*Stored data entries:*
>>>>>
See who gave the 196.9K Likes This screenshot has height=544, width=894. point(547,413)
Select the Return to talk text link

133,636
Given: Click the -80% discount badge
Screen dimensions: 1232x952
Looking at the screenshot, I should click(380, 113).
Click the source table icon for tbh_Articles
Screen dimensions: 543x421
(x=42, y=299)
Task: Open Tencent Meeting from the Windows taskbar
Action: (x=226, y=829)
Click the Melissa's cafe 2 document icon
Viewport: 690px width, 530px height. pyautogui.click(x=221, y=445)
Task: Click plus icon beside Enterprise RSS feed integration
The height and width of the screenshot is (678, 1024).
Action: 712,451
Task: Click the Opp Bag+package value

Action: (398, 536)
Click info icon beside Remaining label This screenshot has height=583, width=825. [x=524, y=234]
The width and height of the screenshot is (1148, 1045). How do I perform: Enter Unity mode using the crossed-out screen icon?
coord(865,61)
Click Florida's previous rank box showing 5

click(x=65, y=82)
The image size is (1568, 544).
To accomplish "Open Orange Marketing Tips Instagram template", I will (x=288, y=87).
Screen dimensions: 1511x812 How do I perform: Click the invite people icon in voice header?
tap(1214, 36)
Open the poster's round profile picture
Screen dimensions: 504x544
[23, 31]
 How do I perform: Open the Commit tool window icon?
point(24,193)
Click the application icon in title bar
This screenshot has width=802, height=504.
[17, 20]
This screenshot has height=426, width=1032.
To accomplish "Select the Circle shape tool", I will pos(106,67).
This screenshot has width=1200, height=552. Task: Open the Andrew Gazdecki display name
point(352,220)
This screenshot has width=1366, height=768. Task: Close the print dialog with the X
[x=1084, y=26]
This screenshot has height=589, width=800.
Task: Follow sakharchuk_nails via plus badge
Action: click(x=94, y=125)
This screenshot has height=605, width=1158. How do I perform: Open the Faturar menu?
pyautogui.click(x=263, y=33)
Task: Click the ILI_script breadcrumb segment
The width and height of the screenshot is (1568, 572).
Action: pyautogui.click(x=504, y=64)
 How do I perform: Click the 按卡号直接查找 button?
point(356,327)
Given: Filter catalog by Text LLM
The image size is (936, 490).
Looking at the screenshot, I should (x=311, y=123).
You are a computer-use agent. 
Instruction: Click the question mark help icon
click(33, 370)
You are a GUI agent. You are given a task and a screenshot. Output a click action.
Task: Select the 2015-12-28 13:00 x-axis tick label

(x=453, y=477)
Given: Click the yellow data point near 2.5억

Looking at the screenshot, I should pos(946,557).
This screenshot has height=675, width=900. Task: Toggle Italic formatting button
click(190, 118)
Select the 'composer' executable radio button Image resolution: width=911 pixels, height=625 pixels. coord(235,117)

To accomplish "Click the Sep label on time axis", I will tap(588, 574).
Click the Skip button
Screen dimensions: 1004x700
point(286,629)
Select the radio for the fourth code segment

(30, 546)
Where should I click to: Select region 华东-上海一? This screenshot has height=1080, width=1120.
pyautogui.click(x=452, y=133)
<<<<<
The answer must consist of every line above that contains the word "agent".

*ANSWER BOX:*
You are a computer-use agent. 
You are a GUI agent. You are given a task and a screenshot. Output a click action.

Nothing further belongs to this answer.